Prof. Nowak was a member of the Austrian delegation to the Commission on Human Rights for many years before being appointed in 1993 as expert member of the United Nations Working Group on Enforced and Involuntary Disappearances. During this term he also served as United Nations expert on missing persons in the former Yugoslavia. In 2001 he was appointed to study legal issues relating to the drafting of a binding instrument on enforced disappearances.

Prof. Nowak is a board member of various international and Austrian non-governmental organizations and was appointed in 2000 chairperson of a human rights commission at the Austrian Ministry of Interior with the task of monitoring the police. In 1994, he was awarded a UNESCO prize for the teaching of human rights. He has published more than 350 books and articles in the fields of human rights, public law and politics. He has been a member of the International Commission of Jurists since 1995.

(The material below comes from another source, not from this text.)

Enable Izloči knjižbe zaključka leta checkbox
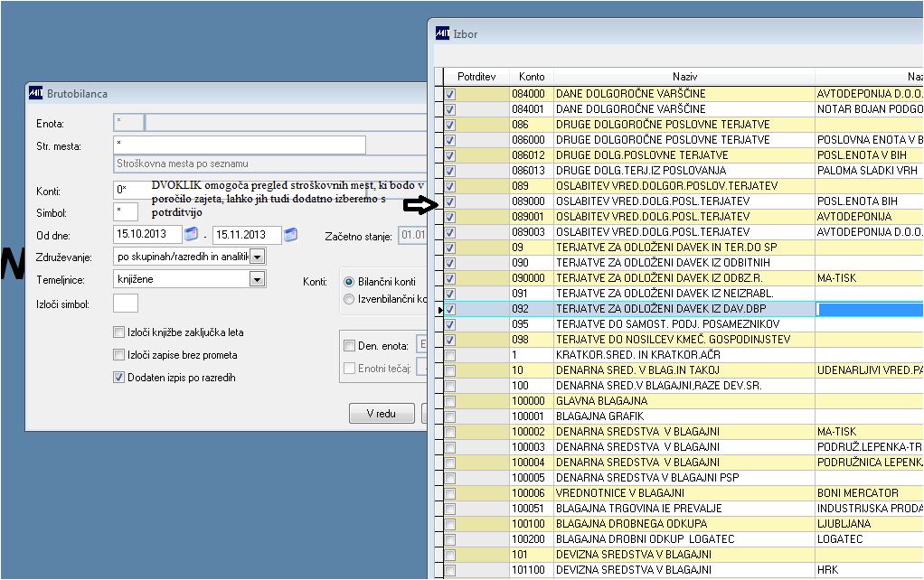 click(118, 332)
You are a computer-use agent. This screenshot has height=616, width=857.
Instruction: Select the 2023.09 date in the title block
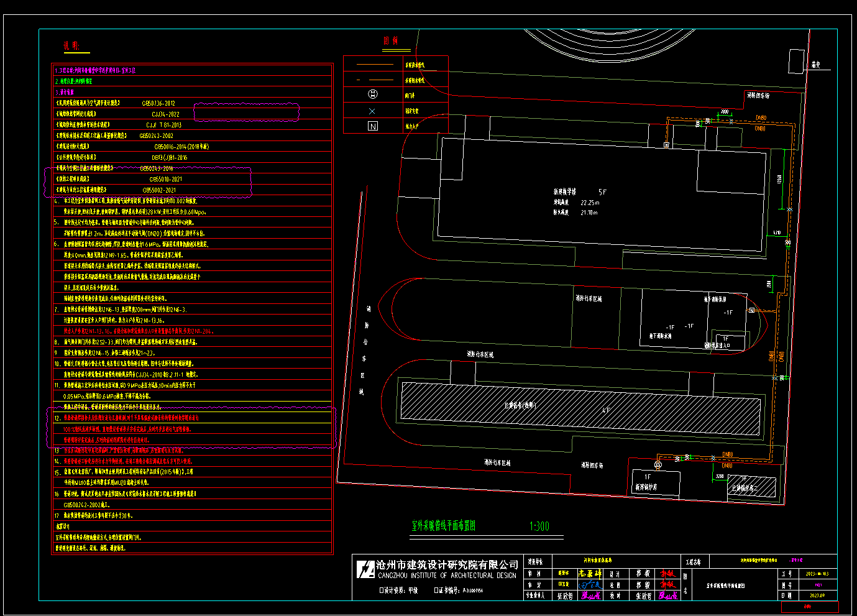point(817,595)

Special Rapporteurs and other "mandate-holders" of the Commission are independent from any government and serve in their individual capacity. The Commission first decided to appoint a special rapporteur to examine questions relevant to torture in 1985. The mandate covers all countries, irrespective of whether a State has ratified the Convention against Torture and Other Cruel, Inhuman or Degrading Treatment or Punishment. The mandate comprises such activities as: gathering information from governmental and non-governmental sources; making urgent appeals to States to clarify the situation with regard to individuals reported to be at risk of torture and transmitting to them communications on alleged cases of torture; undertaking, with the consent of the Government concerned, fact-finding country visits; and submitting annual reports on his activities to the Commission and the General Assembly.

Prof. Nowak will take up his mandate as Special Rapporteur on 1 December.